DATA TO PROCESS:
- - -

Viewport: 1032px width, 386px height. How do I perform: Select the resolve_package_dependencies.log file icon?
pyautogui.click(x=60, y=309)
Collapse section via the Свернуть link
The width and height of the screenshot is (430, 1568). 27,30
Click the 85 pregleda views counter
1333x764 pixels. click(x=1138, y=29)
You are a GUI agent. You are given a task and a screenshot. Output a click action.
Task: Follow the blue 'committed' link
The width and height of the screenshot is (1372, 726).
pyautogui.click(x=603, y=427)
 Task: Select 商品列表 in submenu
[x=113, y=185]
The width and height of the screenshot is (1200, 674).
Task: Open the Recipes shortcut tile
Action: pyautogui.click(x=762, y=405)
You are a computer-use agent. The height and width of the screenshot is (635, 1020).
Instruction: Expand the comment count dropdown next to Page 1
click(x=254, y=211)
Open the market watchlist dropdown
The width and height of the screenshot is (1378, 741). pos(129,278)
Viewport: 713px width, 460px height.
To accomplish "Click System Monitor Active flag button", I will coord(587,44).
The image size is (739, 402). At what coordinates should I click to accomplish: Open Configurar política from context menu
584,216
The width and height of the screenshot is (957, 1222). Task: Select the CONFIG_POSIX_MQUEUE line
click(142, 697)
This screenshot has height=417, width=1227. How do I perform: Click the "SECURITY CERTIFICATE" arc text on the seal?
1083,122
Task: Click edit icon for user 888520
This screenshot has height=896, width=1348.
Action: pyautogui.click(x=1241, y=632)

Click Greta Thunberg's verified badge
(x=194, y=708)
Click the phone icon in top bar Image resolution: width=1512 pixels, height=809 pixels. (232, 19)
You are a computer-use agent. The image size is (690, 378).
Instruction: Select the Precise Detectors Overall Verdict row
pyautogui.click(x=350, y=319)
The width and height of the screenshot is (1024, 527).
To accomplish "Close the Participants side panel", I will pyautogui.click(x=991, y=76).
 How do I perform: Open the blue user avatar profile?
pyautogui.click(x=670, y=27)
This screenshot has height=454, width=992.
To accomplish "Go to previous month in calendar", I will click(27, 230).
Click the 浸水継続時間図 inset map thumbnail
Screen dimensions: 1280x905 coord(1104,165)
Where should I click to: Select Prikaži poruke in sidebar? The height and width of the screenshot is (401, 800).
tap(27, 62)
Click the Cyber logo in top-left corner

- - -

EXERCISE:
Among the records, find each line where the word "will" occurs, and copy it.

YOUR SOLUTION:
To accomplish "Click System Monitor Active flag button", I will coord(587,44).
To accomplish "Close the Participants side panel", I will pyautogui.click(x=991, y=76).
To accomplish "Go to previous month in calendar", I will click(27, 230).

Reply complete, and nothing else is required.